At the beginning of my transition, I was advised by trans friends not to mention my non-binary gender when contacting the gender identity clinic.
They said it would increase the likelihood of being granted medical care if I kept that particular aspect of my experience to myself.
Many of my friends have experienced a complete lack of non-binary inclusivity or awareness among gender identity specialists in the UK.
Five years into my medical transition, having held that advice in mind throughout, I have a strong case for accessing a Gender Recognition Certificate as a man. It may be a privilege, but it’s not my truth.
Despite having facial hair and a preference for buying clothes in the ‘men’s’ section, the fact that I am not a man seems a wildly difficult concept for people to understand.
Passing as a certain gender is based on the assumptions of other people. But wouldn’t it be wonderful if we worked towards a world that validates gender diversity by respecting people’s self-expression and individuality?
I have taken to TikTok to speak up about my non-binary identity, which has sparked a barrage of hate. It also exposed some prejudice against non-binary folk from within the trans community.
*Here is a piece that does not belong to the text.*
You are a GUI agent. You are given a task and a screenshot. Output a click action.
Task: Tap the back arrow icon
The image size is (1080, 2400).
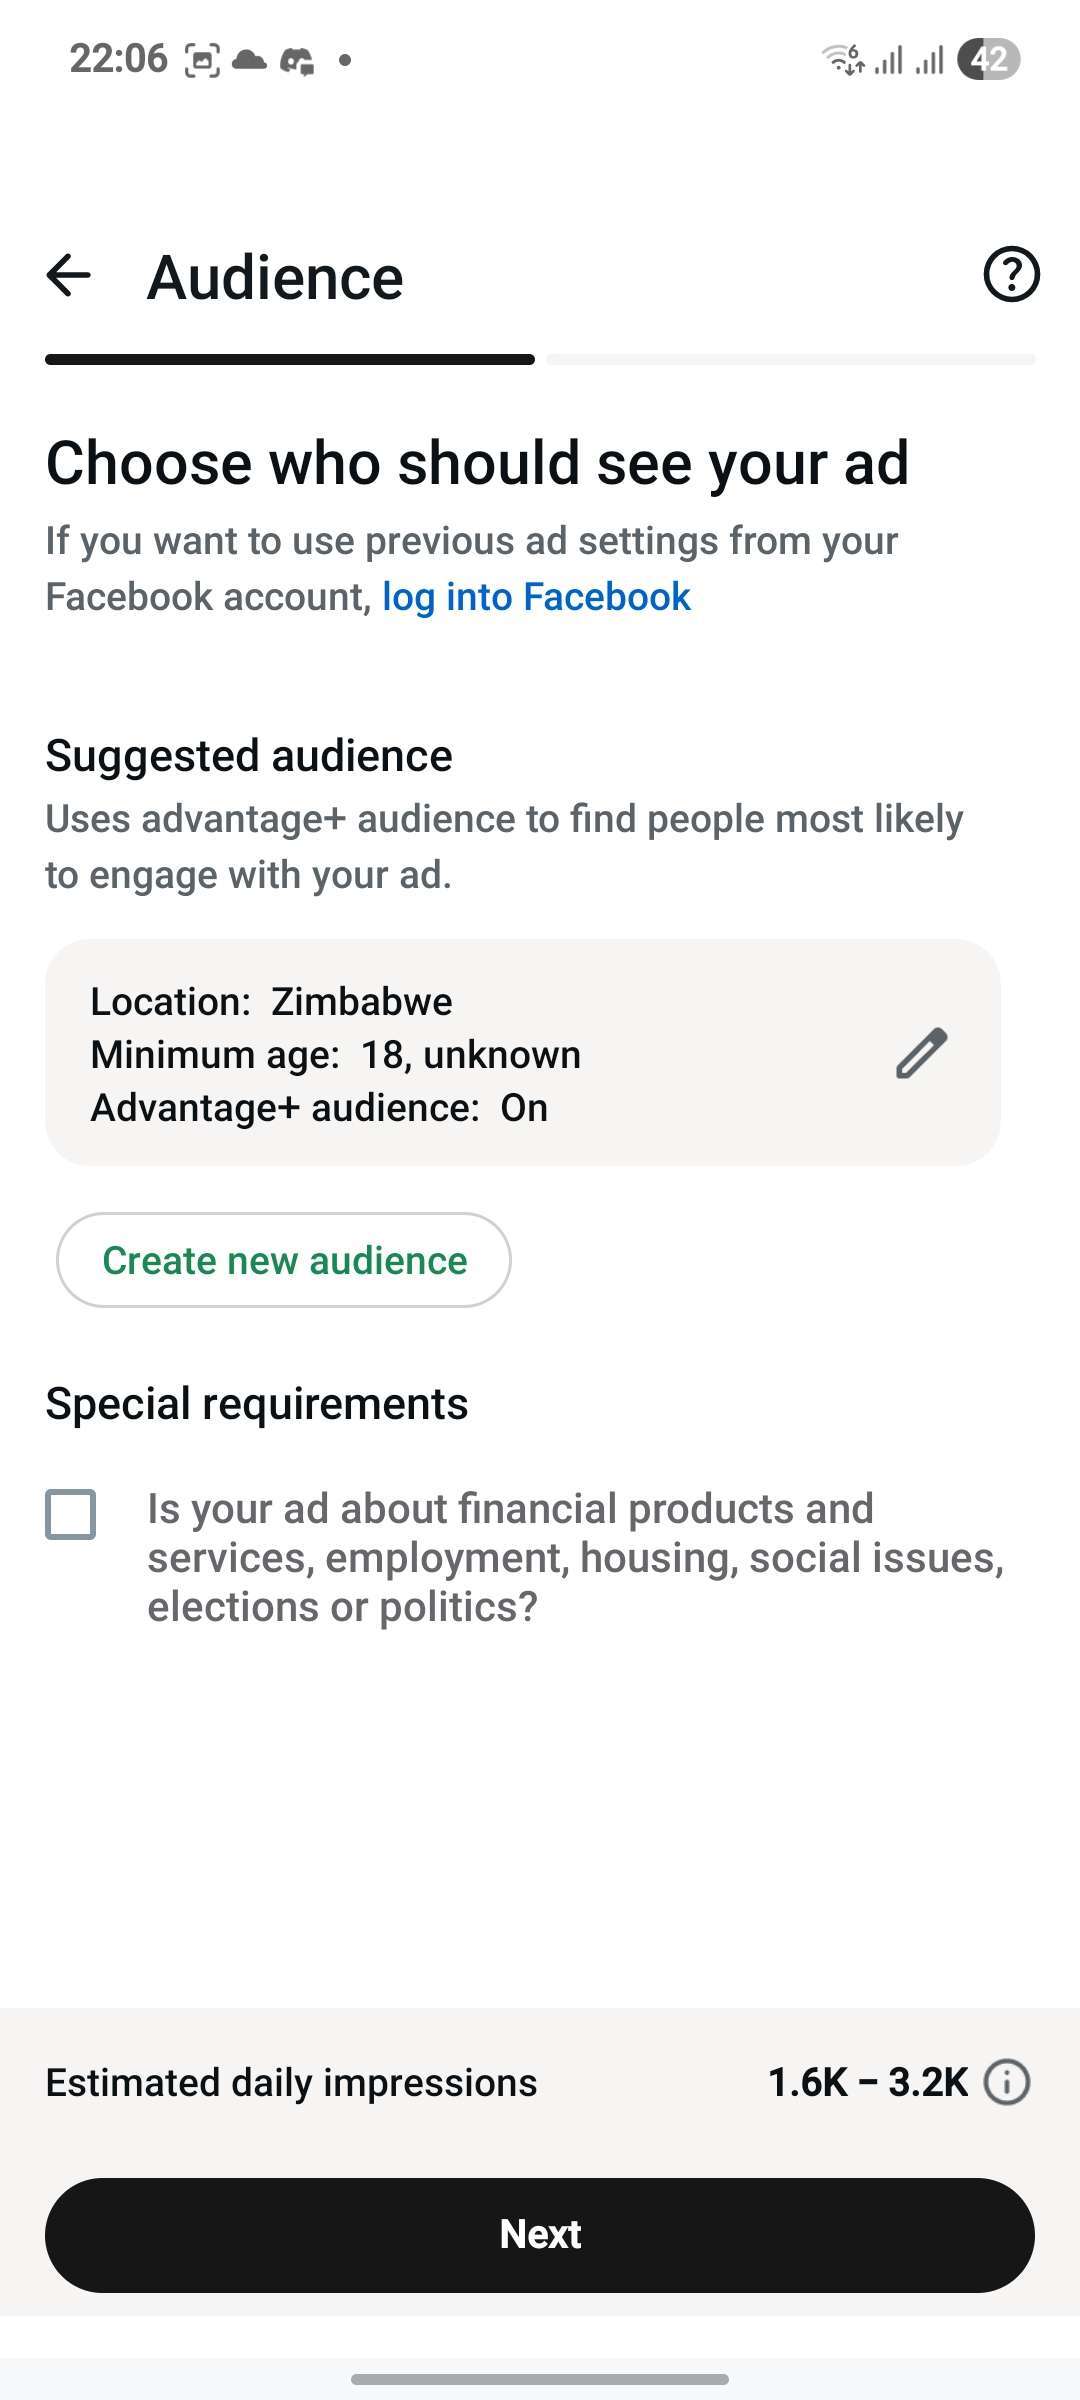pos(69,275)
One trans person told me I was ‘mocking the transgender community’, and another accused non-binary people of ‘f-ing up the trans community’.
I’ve been called a heterosexual man, a woman, an attention seeker, told I’m just having a millennial moment and berated for not revelling in my passing privilege.
One thing I acknowledge is how quiet my life has become since I started presenting as I do today. However, I also recognise the value in challenging common perceptions and the system that creates gender stereotypes in the first place.
Non-binary people have always existed. It’s just in recent history that stories of gender diversity have been silenced.
I wonder if the time is right to start using non-binaryphobia as a separate term. It could help generate action to address the distinct issues non-binary people face while giving them the recognition and respect they deserve.